WHAT TO PRODUCE
Would you print the material exactly, starting at its first line and ending at the line holding "You are a computer-use agent. Image"?

EXTRACTED MATERIAL
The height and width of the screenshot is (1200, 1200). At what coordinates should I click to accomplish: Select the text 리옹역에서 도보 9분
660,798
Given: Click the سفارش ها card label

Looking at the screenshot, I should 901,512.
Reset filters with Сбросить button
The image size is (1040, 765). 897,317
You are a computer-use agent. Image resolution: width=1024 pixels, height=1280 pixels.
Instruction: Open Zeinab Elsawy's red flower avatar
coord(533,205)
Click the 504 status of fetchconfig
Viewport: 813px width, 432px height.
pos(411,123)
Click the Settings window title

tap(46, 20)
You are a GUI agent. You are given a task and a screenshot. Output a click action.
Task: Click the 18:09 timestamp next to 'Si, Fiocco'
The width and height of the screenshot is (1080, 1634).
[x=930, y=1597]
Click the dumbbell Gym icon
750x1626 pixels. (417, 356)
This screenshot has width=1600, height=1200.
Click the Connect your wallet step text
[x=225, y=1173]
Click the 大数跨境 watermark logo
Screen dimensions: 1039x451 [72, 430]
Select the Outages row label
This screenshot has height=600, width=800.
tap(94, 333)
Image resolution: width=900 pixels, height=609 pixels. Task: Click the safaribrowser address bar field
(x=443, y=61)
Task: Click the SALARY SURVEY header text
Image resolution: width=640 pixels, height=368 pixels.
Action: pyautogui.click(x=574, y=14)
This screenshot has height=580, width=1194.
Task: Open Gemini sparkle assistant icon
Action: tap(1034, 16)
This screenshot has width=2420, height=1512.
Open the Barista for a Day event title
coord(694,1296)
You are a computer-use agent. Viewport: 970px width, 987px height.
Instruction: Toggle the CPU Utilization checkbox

EXERCISE RESPONSE
The height and width of the screenshot is (1200, 1200). At what coordinates should I click to accomplish: Select the text 리옹역에서 도보 9분
660,798
Given: Click the سفارش ها card label

Looking at the screenshot, I should 901,512.
Reset filters with Сбросить button
The image size is (1040, 765). 897,317
You are a computer-use agent. Image resolution: width=1024 pixels, height=1280 pixels.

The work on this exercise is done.